All open-vocabulary 3D segmentation baselines fail almost completely—AP near zero indicates they cannot segment small functional elements, only large furniture. This confirms that functional segmentation requires specialized design.
OpenIns3D/LERF achieve relatively high AR but zero AP—they can "recall" the vicinity of interest but lack precise segmentation boundaries (segmenting the whole cabinet rather than the handle).
The point-pointing capability of the VLM (Molmo) is key—it successfully bridges task semantics and fine-grained object localization.
Chain-of-Thought reasoning successfully avoids two typical failure modes of LLMs: abstract-level mismatch and context hallucination.

Highlights & Insights¶

Importance of Task Definition: Functional understanding is an overlooked but crucial task—for embodied AI, localizing a "switch" is more operationally meaningful than localizing a "cabinet". The design of SceneFun3D benchmarks (not explicitly naming target objects) increases realism and challenge.
Bypassing 3D Limits with 2D Capabilities: The bias of 3D data and models against small objects is systemic. The strategy of segmenting in 2D and then projecting to 3D elegantly bypasses this bottleneck.
Polar-based Scoring for View Selection: Evaluating view quality through the uniformity of distance and angular distributions—objects centered and uniformly distributed imply high visibility. This scoring method is novel and intuitive.

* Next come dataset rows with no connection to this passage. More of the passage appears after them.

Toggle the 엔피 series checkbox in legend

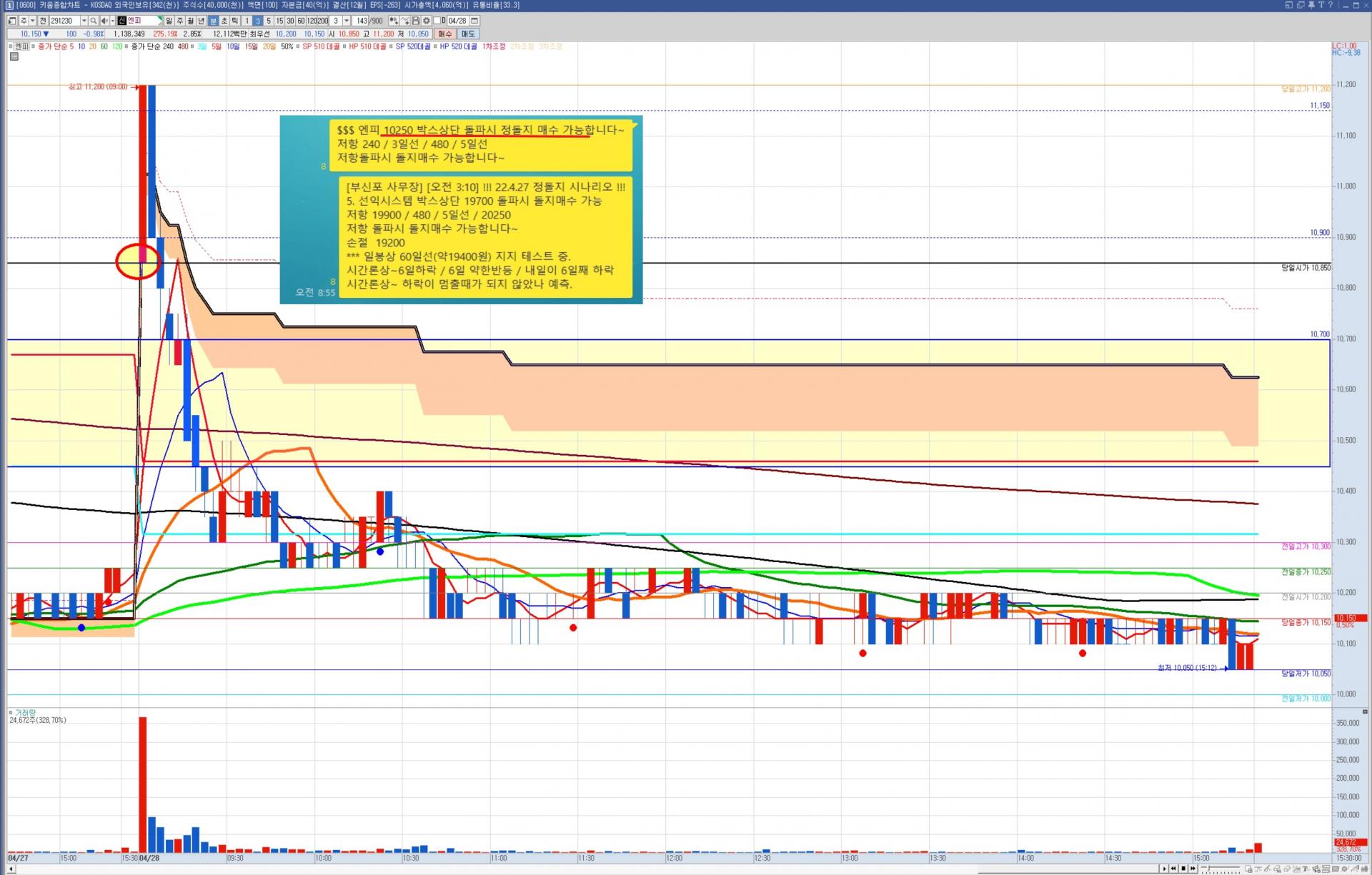11,46
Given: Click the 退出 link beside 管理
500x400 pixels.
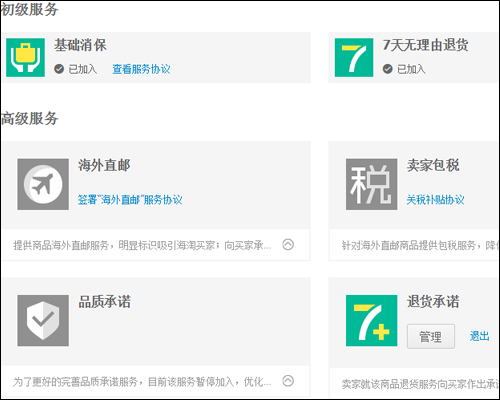Looking at the screenshot, I should (479, 336).
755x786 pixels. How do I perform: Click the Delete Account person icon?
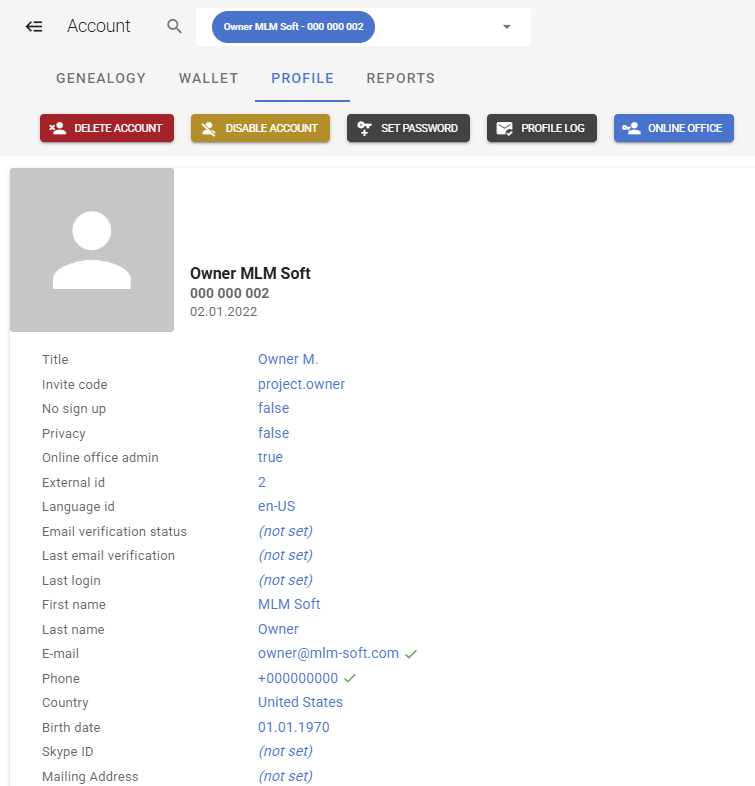tap(58, 128)
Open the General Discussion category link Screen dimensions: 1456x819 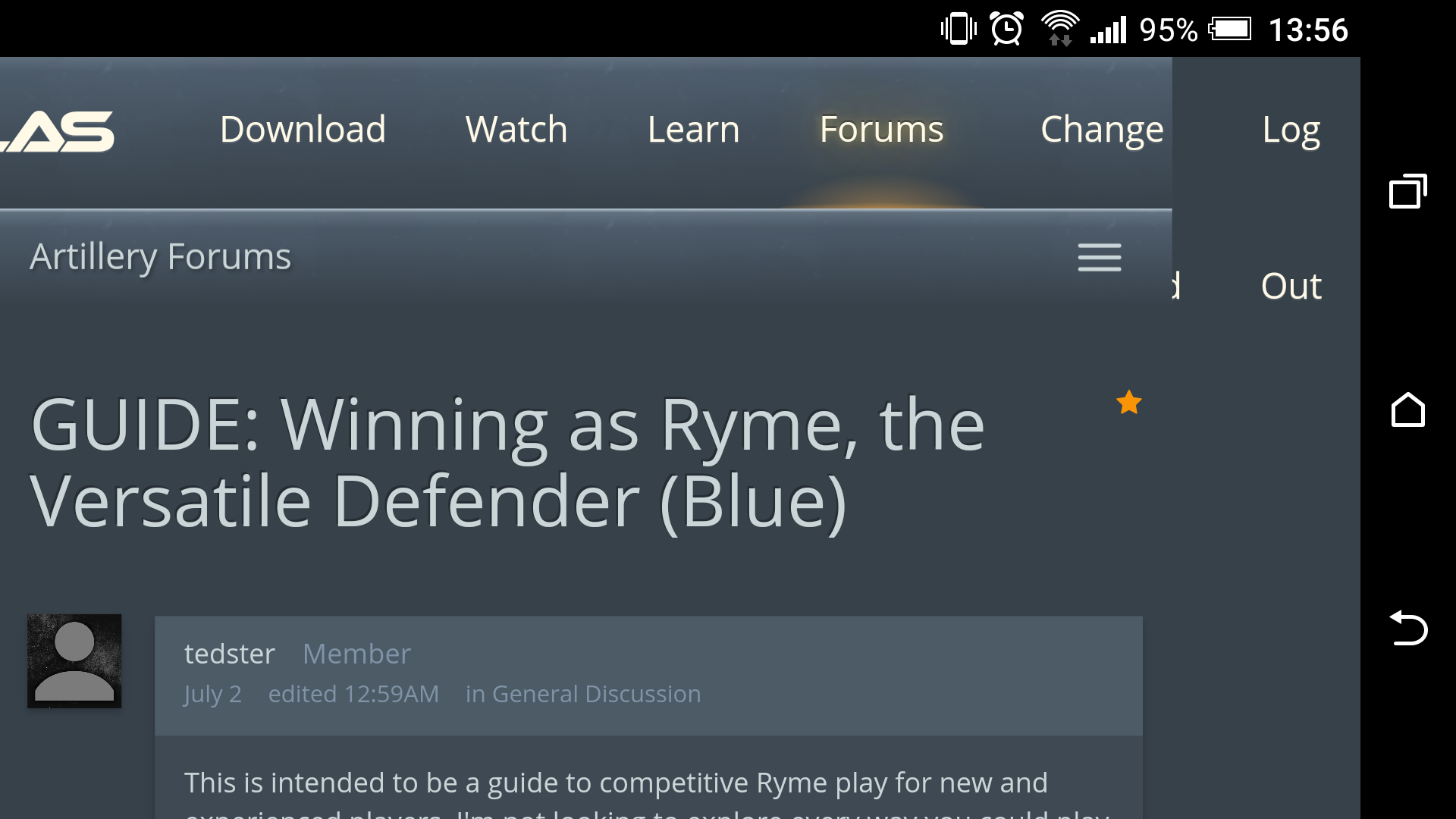click(x=596, y=694)
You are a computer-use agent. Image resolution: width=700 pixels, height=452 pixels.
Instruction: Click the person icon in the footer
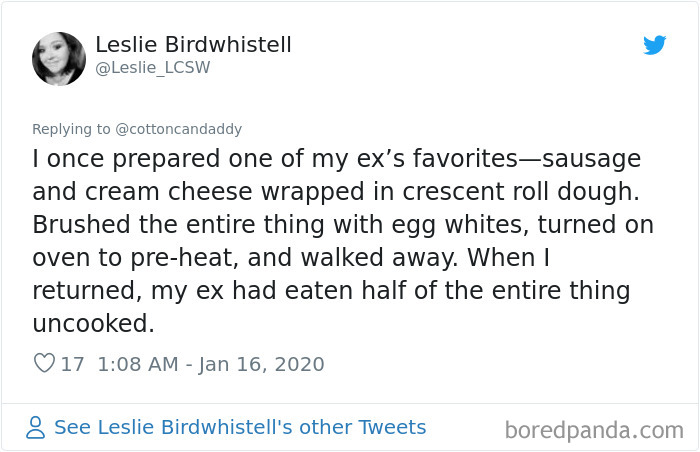36,428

Limitations & Future Work¶

The maximum mIoU is only 15.2%—although significantly higher than baselines, the absolute performance remains low, and functional segmentation has substantial room for improvement.
The cascade pipeline relies entirely on pre-trained models; errors at each step accumulate (LLM reasoning error \(\rightarrow\) view selection error \(\rightarrow\) segmentation failure).
Processing VLM queries for 50 views remains computationally demanding.
Evaluations are limited to indoor scenes; applicability to outdoor/industrial scenarios is unverified.
Handling spatial descriptions (e.g., "top drawer" vs. "bottom drawer") depends on the VLM's spatial reasoning capability, which may fail in complex layouts.

vs OpenMask3D/OpenIns3D: Open-vocabulary 3D segmentation methods rely on 3D proposal modules, are biased towards large objects, and lack reasoning capabilities. Fun3DU resolves these two fundamental limitations through LLM reasoning + VLM fine-grained localization in 2D.
vs LERF: LERF, based on NeRF's language fields, requires scene-by-scene training and has weak localization capability for tiny objects. Fun3DU is zero-training and achieves precise localization at the 2D level.
vs 2D VLMs (LLaVA/Molmo): Molmo's point-pointing capability makes it exceptionally suited for functional object routing, showing superiority over text-only VLMs like LLaVA.

Rating¶

Novelty: ⭐⭐⭐⭐⭐ For defining and tackling 3D functional understanding for the first time with a highly targeted method.
Experimental Thoroughness: ⭐⭐⭐⭐ Comprehensive evaluation on dedicated benchmarks, though more ablation analyses could be included.
Writing Quality: ⭐⭐⭐⭐ The motivation is clearly stated, and the four-module pipeline flows logically.
Value: ⭐⭐⭐⭐⭐ Direct significance for embodied AI and human-robot interaction, filling the gap in 3D functional understanding.